The obsessive attention paid to White House budget proposals always reminds me of a Woody Allen joke: "I've worked everything out to the last detail. Now all I need is the main points." The effort expended on the administration's budget seems insane when you remember that the whole production is just a suggestion, and that Congress is the branch of government that says what taxes and spending will be. The separation of powers, if you will, is the main point.
It's a political more than policymaking exercise -- and seen that way, this year's budget looks smart. At the cost of offending some progressives, it's a plan that could split a few sensible Republicans from the herd.
However, as a tribute to the officials who worked on "Extend temporary minimum Low-Income Housing tax credit (LIHTC) rate for non-Federally subsidized new buildings" and "FDA: Cosmetic facility registration fees" let's take it all seriously, forget the political machinations and assume that the budget was simply enacted whole. Would it be a good one?
Not bad, in my view.
It would reduce the deficit from 7 percent of gross domestic product in 2012 to 2.3 percent by 2018, when the administration assumes the economy will be back at full employment. (These numbers, like all the rest, of course, depend on the administration's economic assumptions: They're roughly in line with everybody else's.) Thereafter the deficit falls a bit more, to 1.7 percent of GDP by 2023. The primary (non-interest) budget balance would be in surplus by 2019. This is enough fiscal tightening to keep public debt on a gently declining path from its peak of 78 percent of GDP in 2015 to 73 percent by 2023, the end of the projection period.
Now, this profile of fiscal consolidation is admittedly less than ideal, and not what the administration would prefer. It starts too abruptly and then fades out. With the economy still growing only slowly, unemployment high and borrowing costs very low, an easier fiscal stance this year and next would be better. A decidedly firmer squeeze should then come later. Over the longer term, the debt ratio should be on a path that will reduce it to less than 50 percent of GDP. Why? So that the fiscal capacity to respond to the next crash is restored.
Unfortunately, good economics is politically impossible. The administration's plan gets good marks because it's less front-loaded than the alternatives being debated in Congress and, when it comes to long-term control, much more credible.
It's more credible partly because, as Barack Obama says, it's balanced. Taxes rise from a temporarily depressed 15.8 percent of GDP in 2012 to 18.9 percent in 2018 and 20 percent in 2023. That long-term ratio is 2 percentage points higher than the post-1973 average. Outlays fall from 22.8 percent of GDP in 2012 to 21.7 percent by 2026, a shade above the post-1973 average.
Republicans will attack this step-rise in the tax burden and say the budget makes permanent some of the growth in government of recent years. True, up to a point. But the context makes the budget's squeeze on spending tighter than these aggregates suggest. Discretionary defense and non-defense spending fall from 8.3 percent of GDP in 2012 to 5.8 percent in 2018 and less than 5 percent in 2023. That's demanding. Mandatory spending -- mainly Social Security and Medicare -- grows from 13.1 percent of GDP to 13.9 percent in 2023, despite the administration's proposals, notably the move to chained consumer price index, to curb their cost. Short of fundamental entitlement reform, which the country doesn't want, this is probably the best that can be done.

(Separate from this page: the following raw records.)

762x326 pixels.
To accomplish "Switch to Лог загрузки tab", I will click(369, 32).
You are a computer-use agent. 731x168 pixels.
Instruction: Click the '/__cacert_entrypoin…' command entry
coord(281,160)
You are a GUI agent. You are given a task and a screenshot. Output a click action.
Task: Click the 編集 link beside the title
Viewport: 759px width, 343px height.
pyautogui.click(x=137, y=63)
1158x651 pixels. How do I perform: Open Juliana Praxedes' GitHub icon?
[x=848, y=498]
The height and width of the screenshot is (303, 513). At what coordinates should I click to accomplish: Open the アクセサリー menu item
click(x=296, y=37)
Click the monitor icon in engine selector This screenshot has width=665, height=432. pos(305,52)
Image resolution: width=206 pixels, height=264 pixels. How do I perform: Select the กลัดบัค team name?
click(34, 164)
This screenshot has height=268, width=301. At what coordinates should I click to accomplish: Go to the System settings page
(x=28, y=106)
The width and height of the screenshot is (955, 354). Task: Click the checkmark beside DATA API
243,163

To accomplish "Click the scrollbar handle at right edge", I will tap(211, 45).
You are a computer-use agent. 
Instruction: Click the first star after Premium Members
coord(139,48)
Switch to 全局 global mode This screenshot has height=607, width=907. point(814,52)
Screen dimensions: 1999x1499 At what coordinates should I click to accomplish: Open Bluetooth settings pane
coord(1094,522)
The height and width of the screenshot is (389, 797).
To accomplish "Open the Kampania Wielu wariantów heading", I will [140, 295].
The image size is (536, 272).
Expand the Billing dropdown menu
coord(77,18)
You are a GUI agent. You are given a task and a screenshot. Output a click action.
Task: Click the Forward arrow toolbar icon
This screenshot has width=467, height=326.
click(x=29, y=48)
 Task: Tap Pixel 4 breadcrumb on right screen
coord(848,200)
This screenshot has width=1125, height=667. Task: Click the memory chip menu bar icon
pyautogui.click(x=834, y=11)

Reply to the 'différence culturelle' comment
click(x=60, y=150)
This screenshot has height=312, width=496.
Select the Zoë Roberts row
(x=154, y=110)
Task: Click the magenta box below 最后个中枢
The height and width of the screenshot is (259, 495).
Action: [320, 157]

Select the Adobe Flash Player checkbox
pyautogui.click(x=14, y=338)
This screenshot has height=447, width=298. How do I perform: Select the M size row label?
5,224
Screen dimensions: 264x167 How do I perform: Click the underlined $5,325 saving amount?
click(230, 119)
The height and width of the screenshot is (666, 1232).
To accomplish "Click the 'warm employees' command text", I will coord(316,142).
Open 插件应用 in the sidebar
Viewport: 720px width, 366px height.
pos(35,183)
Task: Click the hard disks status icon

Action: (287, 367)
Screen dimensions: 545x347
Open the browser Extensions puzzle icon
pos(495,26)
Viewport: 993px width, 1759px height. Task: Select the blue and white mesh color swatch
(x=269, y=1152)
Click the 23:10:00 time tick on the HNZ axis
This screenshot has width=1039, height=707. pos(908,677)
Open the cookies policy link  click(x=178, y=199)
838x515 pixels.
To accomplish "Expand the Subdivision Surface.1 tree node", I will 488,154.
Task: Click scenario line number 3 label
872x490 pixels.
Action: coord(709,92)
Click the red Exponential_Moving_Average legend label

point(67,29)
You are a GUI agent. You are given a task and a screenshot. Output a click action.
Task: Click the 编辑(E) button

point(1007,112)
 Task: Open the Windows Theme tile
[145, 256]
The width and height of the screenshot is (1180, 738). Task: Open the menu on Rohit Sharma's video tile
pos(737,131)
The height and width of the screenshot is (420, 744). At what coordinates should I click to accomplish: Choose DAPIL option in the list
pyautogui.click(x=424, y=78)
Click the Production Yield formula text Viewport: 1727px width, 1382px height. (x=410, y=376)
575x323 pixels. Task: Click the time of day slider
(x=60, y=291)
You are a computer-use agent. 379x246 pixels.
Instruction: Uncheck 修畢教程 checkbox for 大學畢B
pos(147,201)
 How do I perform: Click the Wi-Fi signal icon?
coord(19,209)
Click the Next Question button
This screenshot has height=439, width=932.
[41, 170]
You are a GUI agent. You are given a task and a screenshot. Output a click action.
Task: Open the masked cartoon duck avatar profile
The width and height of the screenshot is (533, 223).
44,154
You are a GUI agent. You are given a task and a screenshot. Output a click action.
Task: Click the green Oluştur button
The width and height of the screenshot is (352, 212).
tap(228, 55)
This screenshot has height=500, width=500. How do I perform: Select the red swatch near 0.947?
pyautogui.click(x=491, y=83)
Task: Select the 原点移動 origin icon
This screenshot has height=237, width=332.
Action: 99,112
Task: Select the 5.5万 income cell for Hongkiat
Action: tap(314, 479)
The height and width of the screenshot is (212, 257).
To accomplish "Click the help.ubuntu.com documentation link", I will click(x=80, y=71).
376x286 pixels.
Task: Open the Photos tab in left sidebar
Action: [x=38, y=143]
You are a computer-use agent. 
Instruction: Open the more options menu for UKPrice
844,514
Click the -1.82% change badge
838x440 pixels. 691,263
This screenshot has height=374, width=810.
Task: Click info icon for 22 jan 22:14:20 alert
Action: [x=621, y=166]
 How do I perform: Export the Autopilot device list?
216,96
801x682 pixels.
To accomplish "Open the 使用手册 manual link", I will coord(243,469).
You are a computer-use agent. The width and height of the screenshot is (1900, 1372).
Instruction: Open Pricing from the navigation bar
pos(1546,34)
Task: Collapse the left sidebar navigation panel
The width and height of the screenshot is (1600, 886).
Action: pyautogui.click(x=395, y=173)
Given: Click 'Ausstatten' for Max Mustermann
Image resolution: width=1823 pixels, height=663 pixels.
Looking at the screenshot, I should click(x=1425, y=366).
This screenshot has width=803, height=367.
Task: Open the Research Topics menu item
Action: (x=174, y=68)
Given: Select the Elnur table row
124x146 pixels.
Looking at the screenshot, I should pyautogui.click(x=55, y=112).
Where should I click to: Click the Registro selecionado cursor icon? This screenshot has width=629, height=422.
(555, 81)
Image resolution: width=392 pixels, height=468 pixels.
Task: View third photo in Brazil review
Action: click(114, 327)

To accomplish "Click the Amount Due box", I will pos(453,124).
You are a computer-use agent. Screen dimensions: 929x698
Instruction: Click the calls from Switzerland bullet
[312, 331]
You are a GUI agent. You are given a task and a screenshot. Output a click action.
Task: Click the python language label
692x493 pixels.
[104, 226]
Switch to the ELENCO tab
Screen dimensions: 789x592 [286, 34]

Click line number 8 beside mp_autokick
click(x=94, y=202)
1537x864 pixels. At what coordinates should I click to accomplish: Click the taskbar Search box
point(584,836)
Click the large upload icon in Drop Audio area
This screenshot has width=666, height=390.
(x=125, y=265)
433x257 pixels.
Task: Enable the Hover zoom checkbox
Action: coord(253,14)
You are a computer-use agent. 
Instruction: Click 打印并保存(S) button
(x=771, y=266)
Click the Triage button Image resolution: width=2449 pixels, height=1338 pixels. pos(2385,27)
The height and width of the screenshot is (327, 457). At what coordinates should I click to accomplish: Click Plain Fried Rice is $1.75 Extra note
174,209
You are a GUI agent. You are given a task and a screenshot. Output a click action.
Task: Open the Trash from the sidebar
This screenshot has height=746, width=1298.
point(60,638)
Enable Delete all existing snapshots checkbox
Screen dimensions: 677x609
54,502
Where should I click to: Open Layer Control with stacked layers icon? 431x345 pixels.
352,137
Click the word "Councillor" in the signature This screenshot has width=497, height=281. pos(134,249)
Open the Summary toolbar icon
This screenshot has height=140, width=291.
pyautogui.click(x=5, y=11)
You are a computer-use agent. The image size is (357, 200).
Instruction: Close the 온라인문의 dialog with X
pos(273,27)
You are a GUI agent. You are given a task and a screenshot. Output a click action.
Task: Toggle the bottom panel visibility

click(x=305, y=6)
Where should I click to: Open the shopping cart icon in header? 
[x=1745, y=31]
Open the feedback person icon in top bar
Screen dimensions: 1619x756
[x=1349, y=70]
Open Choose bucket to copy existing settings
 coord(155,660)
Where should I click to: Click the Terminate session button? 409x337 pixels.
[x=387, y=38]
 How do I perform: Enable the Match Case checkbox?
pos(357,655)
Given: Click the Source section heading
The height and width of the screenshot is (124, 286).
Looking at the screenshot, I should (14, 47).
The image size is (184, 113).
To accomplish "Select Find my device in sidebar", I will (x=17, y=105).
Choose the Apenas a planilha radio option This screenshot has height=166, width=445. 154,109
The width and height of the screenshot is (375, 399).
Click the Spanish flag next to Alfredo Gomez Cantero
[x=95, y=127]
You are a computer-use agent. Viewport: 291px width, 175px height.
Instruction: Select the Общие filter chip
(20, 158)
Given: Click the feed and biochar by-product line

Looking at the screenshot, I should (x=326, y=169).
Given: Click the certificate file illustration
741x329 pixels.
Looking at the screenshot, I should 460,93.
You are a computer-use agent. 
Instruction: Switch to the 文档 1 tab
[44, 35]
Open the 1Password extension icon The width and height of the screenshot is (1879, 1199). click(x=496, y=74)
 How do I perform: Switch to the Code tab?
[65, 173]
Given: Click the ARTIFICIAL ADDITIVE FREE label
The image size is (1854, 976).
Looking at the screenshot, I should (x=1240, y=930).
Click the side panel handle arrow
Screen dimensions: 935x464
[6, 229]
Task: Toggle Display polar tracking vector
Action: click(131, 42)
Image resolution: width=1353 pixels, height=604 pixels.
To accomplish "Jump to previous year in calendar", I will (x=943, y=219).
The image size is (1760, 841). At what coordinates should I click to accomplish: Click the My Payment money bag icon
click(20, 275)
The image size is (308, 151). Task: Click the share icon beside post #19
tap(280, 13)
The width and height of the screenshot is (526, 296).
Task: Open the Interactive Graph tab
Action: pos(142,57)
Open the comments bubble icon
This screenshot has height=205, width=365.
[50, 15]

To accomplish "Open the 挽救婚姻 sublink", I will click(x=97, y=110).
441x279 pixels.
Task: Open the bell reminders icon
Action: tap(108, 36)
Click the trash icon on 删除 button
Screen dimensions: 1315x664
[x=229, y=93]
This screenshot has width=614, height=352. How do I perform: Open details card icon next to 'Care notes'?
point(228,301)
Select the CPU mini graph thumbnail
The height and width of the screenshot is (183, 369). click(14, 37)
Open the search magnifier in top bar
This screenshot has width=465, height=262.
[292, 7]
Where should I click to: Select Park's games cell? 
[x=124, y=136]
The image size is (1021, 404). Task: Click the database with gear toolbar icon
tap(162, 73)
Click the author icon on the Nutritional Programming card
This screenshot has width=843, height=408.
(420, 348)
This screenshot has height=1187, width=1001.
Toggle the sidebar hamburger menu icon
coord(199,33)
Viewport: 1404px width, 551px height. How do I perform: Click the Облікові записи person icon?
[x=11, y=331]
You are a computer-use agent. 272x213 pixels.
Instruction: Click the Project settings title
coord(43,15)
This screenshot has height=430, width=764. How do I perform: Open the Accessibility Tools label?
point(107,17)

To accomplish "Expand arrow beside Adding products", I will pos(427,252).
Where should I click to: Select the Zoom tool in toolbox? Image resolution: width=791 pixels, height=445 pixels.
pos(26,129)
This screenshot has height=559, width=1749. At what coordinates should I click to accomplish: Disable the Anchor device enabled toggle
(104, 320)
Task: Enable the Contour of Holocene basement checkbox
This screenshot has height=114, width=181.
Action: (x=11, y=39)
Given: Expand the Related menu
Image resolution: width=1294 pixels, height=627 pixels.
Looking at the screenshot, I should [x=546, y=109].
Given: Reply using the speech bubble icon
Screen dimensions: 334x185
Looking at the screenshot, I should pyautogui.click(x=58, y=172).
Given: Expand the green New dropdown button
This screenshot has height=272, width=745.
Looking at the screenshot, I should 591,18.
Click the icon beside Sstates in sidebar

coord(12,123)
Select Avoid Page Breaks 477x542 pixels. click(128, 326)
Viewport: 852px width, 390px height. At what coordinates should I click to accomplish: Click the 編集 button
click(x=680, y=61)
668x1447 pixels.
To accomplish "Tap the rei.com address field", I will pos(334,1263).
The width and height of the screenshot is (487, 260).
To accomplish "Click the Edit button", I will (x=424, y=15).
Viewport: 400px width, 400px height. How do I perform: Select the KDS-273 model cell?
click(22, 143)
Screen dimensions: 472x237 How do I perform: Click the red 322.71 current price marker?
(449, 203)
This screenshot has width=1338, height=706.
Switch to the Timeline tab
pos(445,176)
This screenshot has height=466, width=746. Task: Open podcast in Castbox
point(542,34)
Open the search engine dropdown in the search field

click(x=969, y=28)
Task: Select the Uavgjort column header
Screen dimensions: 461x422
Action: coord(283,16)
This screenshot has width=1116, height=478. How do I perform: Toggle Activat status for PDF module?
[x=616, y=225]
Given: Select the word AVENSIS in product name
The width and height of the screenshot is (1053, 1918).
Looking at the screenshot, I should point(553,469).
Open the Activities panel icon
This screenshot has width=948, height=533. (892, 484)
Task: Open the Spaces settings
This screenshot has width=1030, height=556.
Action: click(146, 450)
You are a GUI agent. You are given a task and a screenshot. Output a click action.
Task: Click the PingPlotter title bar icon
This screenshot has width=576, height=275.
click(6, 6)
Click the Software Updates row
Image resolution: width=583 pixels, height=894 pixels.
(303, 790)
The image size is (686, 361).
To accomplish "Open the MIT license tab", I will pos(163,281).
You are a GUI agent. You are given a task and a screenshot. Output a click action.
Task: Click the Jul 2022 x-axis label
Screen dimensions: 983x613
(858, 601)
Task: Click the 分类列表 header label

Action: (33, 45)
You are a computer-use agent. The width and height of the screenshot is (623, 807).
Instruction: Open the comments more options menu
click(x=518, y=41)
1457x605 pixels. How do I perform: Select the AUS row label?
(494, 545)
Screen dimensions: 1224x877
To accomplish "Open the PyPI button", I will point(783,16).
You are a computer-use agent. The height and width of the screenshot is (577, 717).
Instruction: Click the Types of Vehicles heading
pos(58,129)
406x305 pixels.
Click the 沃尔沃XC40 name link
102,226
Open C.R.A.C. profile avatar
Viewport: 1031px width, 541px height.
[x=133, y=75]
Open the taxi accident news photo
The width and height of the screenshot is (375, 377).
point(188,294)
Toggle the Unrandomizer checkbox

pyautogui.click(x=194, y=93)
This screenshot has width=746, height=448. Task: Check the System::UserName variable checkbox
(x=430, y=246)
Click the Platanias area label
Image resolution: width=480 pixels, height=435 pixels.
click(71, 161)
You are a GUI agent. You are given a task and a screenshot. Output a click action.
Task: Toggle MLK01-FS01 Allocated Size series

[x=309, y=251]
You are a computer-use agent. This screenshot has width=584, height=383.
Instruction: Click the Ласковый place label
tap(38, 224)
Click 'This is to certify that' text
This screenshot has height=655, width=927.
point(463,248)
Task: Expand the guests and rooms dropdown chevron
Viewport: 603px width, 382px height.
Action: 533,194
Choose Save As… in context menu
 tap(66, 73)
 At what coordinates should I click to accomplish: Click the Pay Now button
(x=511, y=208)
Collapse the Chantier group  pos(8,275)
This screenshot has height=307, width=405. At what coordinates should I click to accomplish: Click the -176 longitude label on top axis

Overall, the split between higher taxes and tighter control of spending looks about right -- especially since Obama's tax proposals are themselves moderate. He wants to cap income-tax deductions at 28 percent for the highest-income families. That's a good idea. It broadens the tax base and raises revenue without increasing marginal rates. A more thoroughgoing tax reform should aim to reduce the value of deductions much further, but this is a good start. The Buffett Rule, requiring the very rich to pay at least 30 percent of their income in tax, is a rough-and-ready way to attack anomalously low tax rates on investment income. The proposal to close the carried-interest loophole makes sense too. Along with the cap on deductions, these will do until a genuinely comprehensive tax reform comes along.
The economics of the budget isn't bad, and the politics, as I say, looks smart. Progressive anger over chained CPI and other supposed atrocities is a good thing. It deflects Republican criticism and makes Obama look moderate and responsible -- which, in this budget, he is. Over to Congress.